Given that O'Keefe was subsequently arrested in New Orleans on felony charges that he allegedly attempted to bug the office phone of Louisiana Democratic Sen. Mary Landrieu, the revelation that those tapes were less than honest isn't exactly a shocker. For months now, defenders of ACORN have been chipping away at the claim that O'Keefe actually wore his goofy pimp outfit into any meetings with ACORN.
In fact, as The Nation's Katrina vanden Heuvel reports, O'Keefe "was in reality wearing a white shirt and khakis in the [New York City] ACORN office and posing as a law school student trying to protect his girlfriend from an abusive pimp. The outrageous outfit was shot later and used to promote the video."
But getting that truth out isn't easy when the lie is so much juicier. Just ask Brad Friedman, who has been all over the issue at his website, bradblog.com. Friedman has been mounting a campaign aimed at getting the nation's paper of record, The New York Times, to publish a correction and admit it was wrong when reporting that O'Keefe actually went into ACORN office dressed as a pimp. On his site, Friedman posts an e-mail exchange he's been having with Clark Hoyt, the public editor of the Times.

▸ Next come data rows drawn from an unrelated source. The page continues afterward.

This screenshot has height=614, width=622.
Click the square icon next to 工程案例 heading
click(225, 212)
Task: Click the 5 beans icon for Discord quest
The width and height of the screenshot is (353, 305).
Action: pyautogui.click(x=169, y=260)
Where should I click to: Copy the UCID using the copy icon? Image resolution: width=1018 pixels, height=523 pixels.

In defending the paper's decision not to run a correction, Hoyt at one point explains, "The story says O'Keefe dressed up as a pimp and trained his hidden camera on ACORN counselors. It does not say he did those two things at the same time."
The emphasis on the word "and" is Hoyt's. No wonder the wonderful Tom Tomorrow rightly skewered him in a recent cartoon for such a weasely parsing of words.

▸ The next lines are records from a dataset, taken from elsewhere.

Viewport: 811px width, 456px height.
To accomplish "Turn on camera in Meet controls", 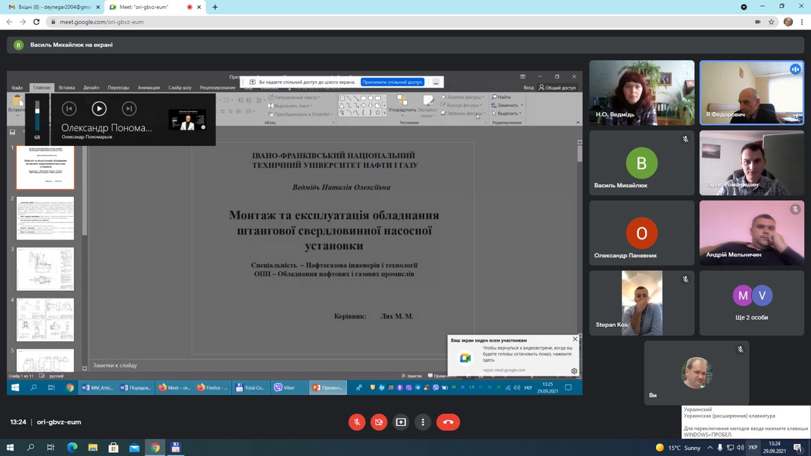I will coord(379,422).
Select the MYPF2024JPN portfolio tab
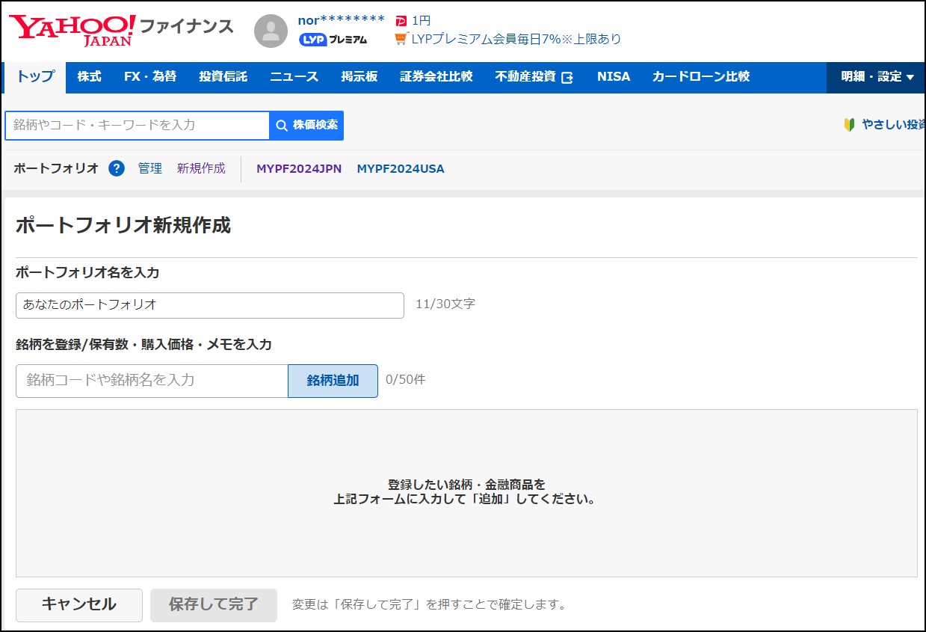The image size is (926, 632). [x=297, y=168]
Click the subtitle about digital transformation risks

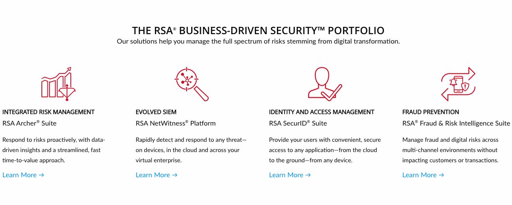click(x=258, y=41)
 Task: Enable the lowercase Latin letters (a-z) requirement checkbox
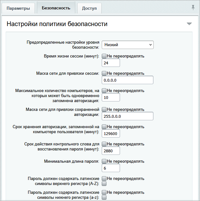pos(104,198)
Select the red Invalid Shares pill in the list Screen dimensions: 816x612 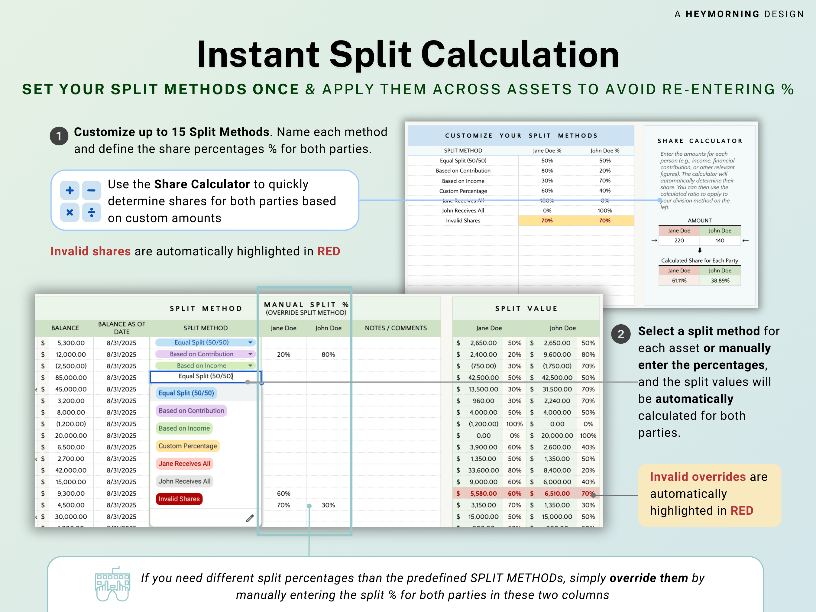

It is, however, anything but a laughing matter to the people who depended on ACORN. As we reported previously, all of the group's offices in Michigan have been shuttered. Affiliates in California and New York have severed ties with the national group and started new organizations. In fact, as vanden Heuvel reports, 17 state groups have done that or will do so by the end of the month.

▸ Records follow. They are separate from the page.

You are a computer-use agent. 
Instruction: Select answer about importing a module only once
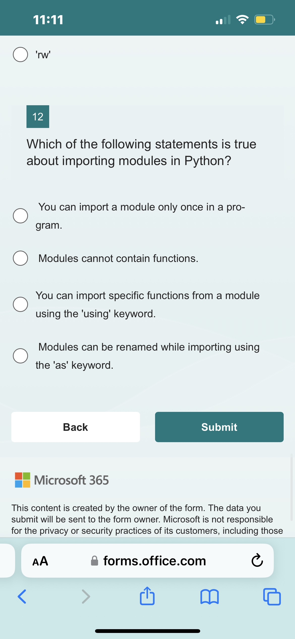20,216
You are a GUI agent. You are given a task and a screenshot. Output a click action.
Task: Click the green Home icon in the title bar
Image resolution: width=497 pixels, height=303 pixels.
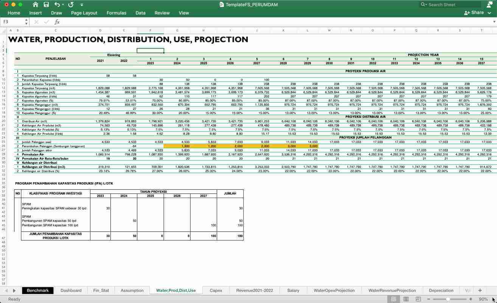[x=36, y=5]
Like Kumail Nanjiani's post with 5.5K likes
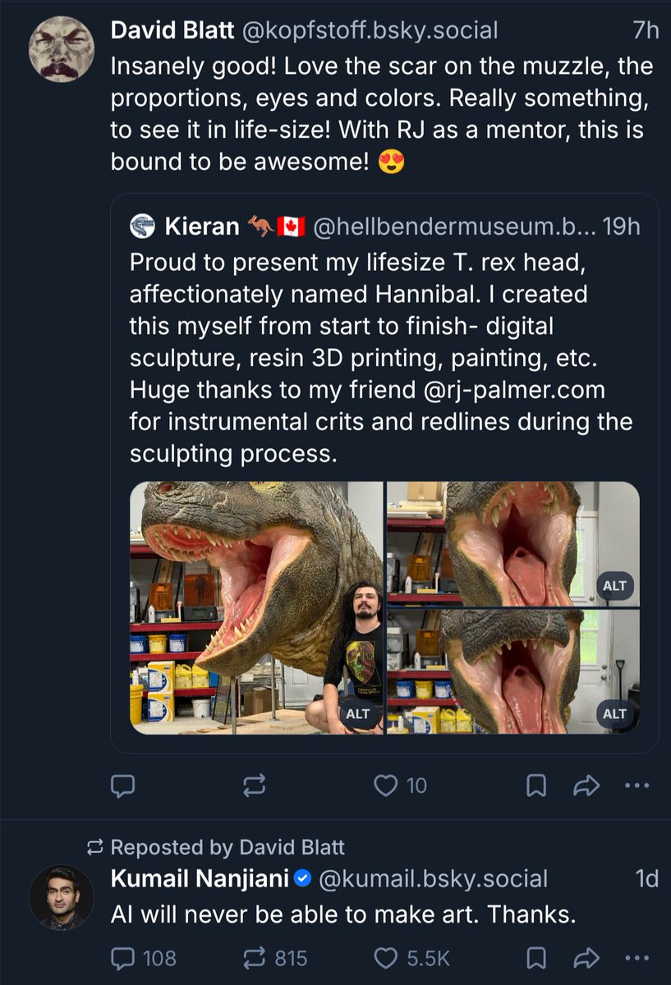The height and width of the screenshot is (985, 671). [x=411, y=958]
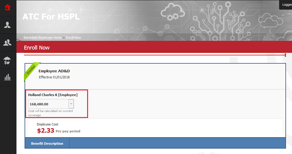The height and width of the screenshot is (154, 292).
Task: Click the red Enroll Now page header
Action: click(37, 48)
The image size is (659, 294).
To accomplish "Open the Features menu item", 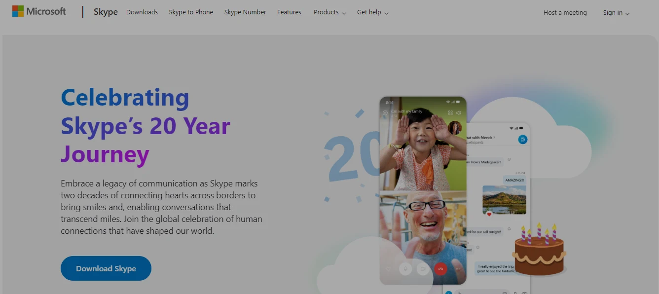I will (289, 12).
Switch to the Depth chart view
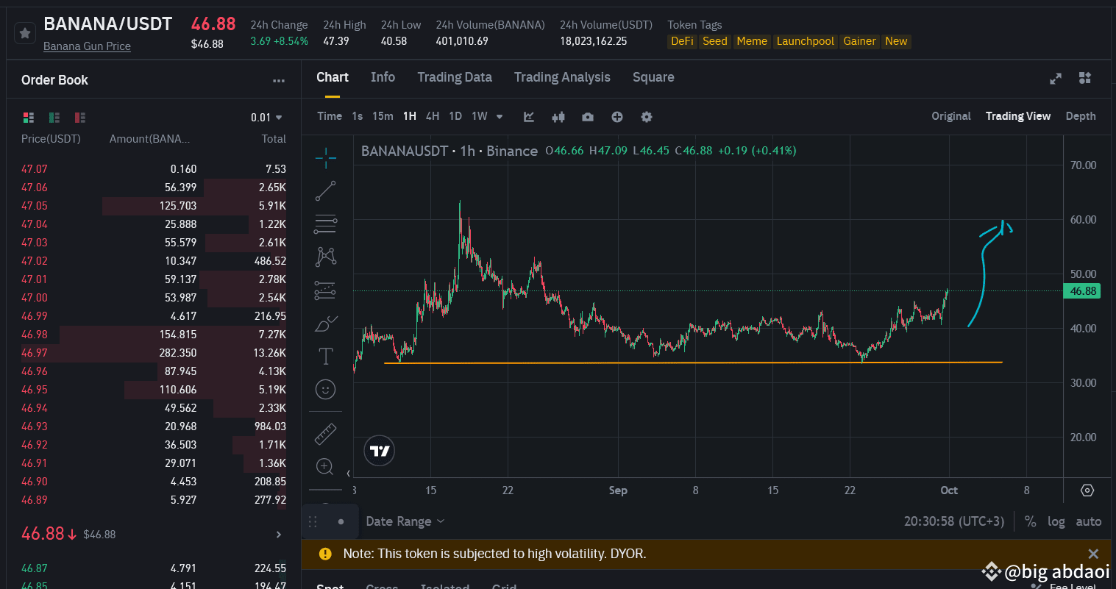 click(x=1080, y=115)
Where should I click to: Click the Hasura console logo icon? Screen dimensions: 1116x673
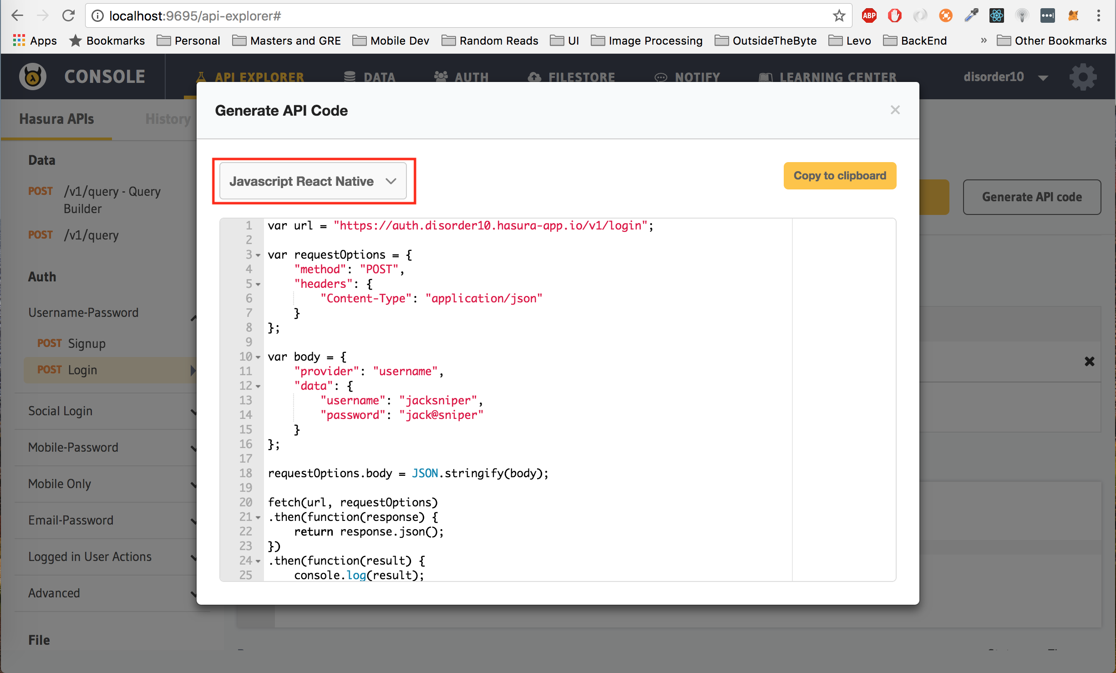click(33, 76)
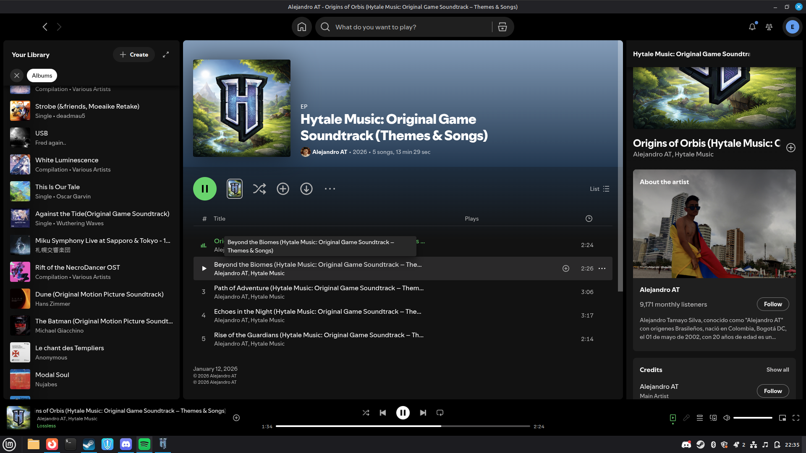Open the List view options dropdown
Screen dimensions: 806x453
coord(599,189)

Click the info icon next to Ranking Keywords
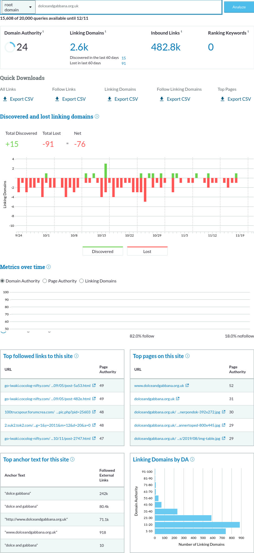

Saying that they were targeted "because of our successful work to empower hundreds of thousands of low and moderate [income] families as voters and active citizens," ACORN spokesman Kevin Whelan told vanden Heuvel, "Hopefully, the [Brooklyn D.A.'s] announcement, and similar results from independent reviews, will make politicians and media examine the facts mores carefully the next time a valuable community organization is attacked."
News Hits is edited by Curt Guyette. Contact him at 313-202-8004 or [email protected]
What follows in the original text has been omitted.